Sam looked as if he were going to deny it, then decided otherwise. “The problem with Josh is that lacrosse—all sports, really—come way too easy to him. And school is the same way. But there are a few things that don’t. When someone is as successful as he is, we expect him to handle everything well, but he doesn’t. I recommend the Eskimo cones.”
I bought one and returned to the table with him. For the first time that day, Josh glanced at me.
Noelle suddenly decided she would get an Eskimo cone. Uh-oh, I thought, I hope she doesn’t think I’m going after Sam. And then I thought, Maybe I just did him a favor! It wouldn’t hurt for her to think another girl wanted him.

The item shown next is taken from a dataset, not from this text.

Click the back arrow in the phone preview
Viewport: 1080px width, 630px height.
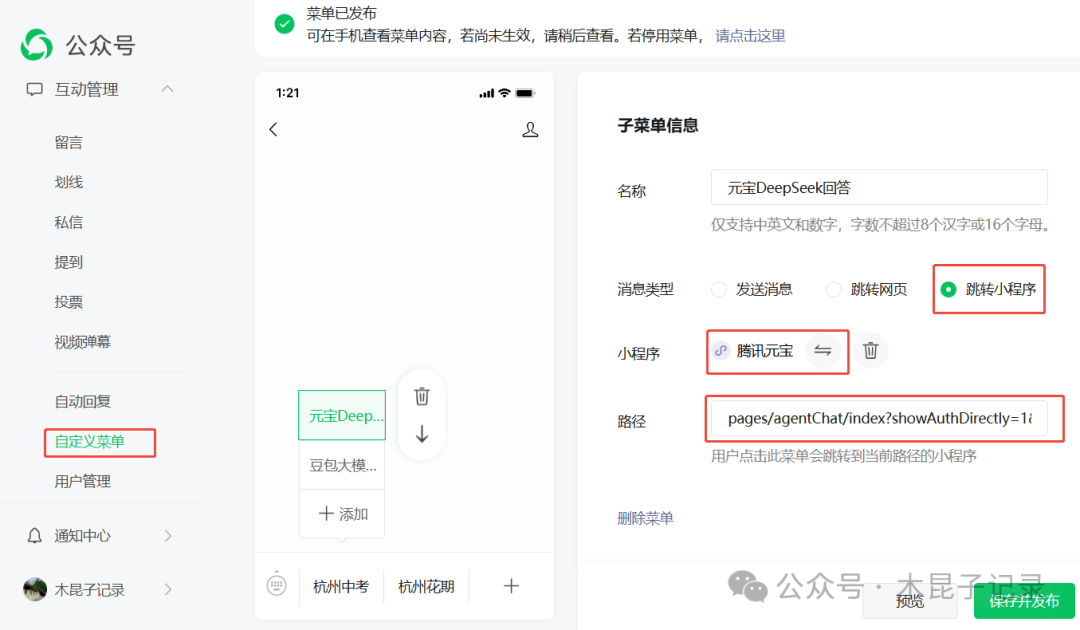tap(273, 129)
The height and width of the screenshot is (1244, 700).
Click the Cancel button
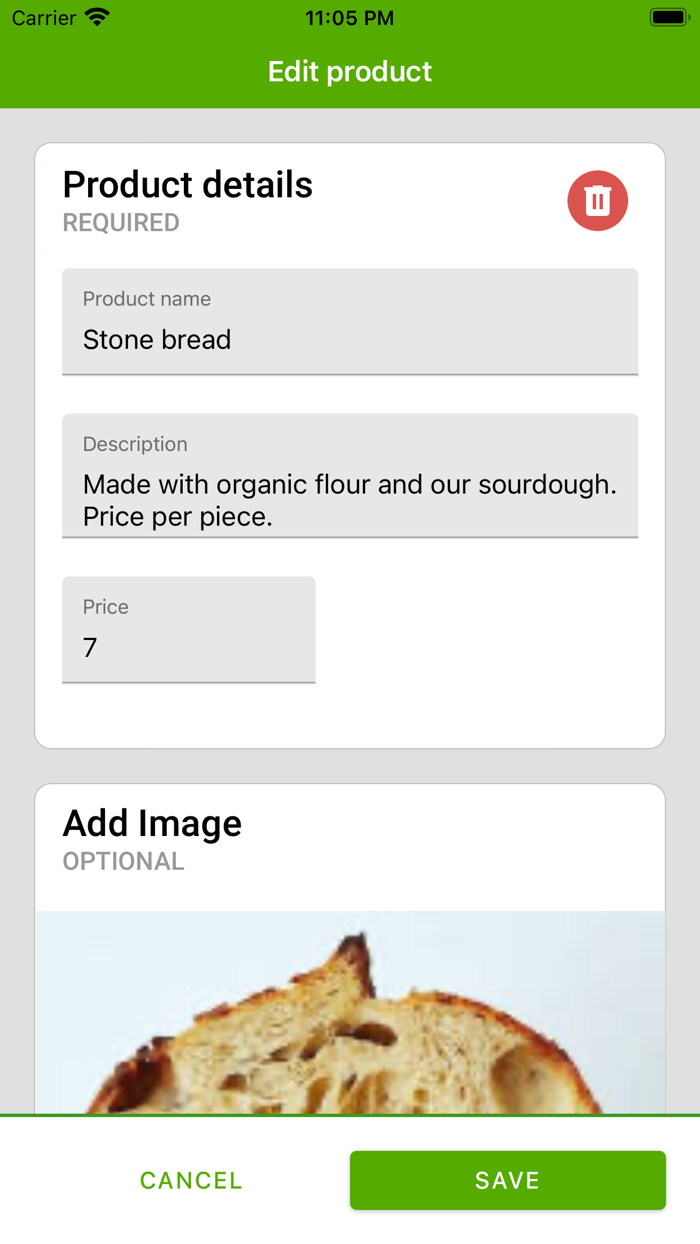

Mona was in the middle of a great story about one of her basketball players, when our table fell silent. I felt Noelle slip back into the chair next to me. “Wow,” she whispered in my ear. I turned to see what everyone was staring at. A bouquet of long-stemmed red roses was being offered to me.
Chapter 18
“Andrew!” I exclaimed. “What are you doing here?”
He laughed. “Surprised?”
Of course not, I thought sarcastically, guys always show up with armloads of flowers for me! “Kind of.”
“You didn’t think I’d remember your schedule, did you?” he said, smiling. “You didn’t think I was listening to you when you told me about your job.”
That was what why he brought the flowers—to make a point?
“This is so romantic!” said Mona.
“The only time I got flowers from a guy, they were ugly blue carnations in a stupid-looking corsage,” moaned Caitlin.